Throwing Myself Into Prayer

I bought the Glenstal Prayer Book and started using it today.  I really had no idea what to expect, a young emergent Protestant eyeing up a Celtic Benedictine prayer book.  I don't know what to look forward to, but it slowed me down this morning.  Reading prayer makes you concentrate on the words far more than regular reading...which makes me think reading the Scriptures should be thought of as more prayer and conversation than reading.
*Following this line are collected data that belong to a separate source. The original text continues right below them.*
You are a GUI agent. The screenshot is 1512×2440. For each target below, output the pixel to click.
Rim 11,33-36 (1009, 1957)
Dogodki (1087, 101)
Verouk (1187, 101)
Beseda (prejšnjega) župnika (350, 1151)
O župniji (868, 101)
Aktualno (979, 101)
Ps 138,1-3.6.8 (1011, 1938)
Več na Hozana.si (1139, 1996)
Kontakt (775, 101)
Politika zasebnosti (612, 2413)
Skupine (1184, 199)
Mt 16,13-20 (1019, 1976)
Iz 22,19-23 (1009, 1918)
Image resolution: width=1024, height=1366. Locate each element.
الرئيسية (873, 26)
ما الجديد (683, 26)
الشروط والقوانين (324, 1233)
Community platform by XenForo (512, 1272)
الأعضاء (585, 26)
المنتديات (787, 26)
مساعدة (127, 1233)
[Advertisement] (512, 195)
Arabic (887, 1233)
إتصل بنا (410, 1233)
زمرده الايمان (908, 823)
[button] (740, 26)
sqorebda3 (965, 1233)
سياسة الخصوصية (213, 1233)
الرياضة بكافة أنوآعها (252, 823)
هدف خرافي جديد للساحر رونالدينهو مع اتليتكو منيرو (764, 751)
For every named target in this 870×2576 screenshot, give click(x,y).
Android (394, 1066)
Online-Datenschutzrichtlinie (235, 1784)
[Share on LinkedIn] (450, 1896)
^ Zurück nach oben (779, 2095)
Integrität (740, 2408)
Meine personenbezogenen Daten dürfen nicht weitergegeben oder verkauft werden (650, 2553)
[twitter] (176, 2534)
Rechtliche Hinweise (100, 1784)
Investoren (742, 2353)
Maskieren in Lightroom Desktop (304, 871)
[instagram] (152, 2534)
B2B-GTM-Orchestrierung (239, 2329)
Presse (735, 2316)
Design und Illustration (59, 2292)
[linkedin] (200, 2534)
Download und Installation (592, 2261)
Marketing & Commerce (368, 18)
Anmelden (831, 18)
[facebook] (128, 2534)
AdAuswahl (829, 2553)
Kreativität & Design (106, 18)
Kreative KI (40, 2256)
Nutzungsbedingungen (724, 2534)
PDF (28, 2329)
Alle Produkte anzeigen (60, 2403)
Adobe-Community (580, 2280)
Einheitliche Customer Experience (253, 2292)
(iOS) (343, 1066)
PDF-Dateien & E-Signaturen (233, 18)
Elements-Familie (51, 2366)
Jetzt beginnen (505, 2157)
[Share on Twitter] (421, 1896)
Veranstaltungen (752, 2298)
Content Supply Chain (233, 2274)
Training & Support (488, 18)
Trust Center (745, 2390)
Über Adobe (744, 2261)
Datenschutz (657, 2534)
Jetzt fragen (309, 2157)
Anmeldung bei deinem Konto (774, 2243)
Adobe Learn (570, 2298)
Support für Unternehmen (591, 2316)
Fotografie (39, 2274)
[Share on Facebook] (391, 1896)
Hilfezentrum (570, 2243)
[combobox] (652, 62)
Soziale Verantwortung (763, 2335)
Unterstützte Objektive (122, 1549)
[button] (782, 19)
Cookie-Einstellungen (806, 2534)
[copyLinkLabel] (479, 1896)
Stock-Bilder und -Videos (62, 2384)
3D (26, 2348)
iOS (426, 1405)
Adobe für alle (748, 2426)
The Glenstal Book of Prayer

How is your prayer book experience, if you have one?  And more importantly, as I too am thinking about it: what is the value, if any, of having a book of prayer?

Comments

I read those prayers during Lent a few years back, morning/evening prayers (well, to be honest it was usually morning *or* evening prayers).

Now I'm reading/praying from The Spiritual Psalter by Ephraim the Syrian as complied by Theophan the Recluse (and the OT Psalms).

Honestly I'm don't feel very good at extemporaneous prayer, so I find a prayer book invaluable.

I'm currently reading "Guerrillas of Grace" by Ted Loder. Like you, reading prayers slows me down. I concentrate on the words, the flow, and the meanings. I've found that Loder's prayers often become mine because he is able to articulate what is often fuzzy in my own soul.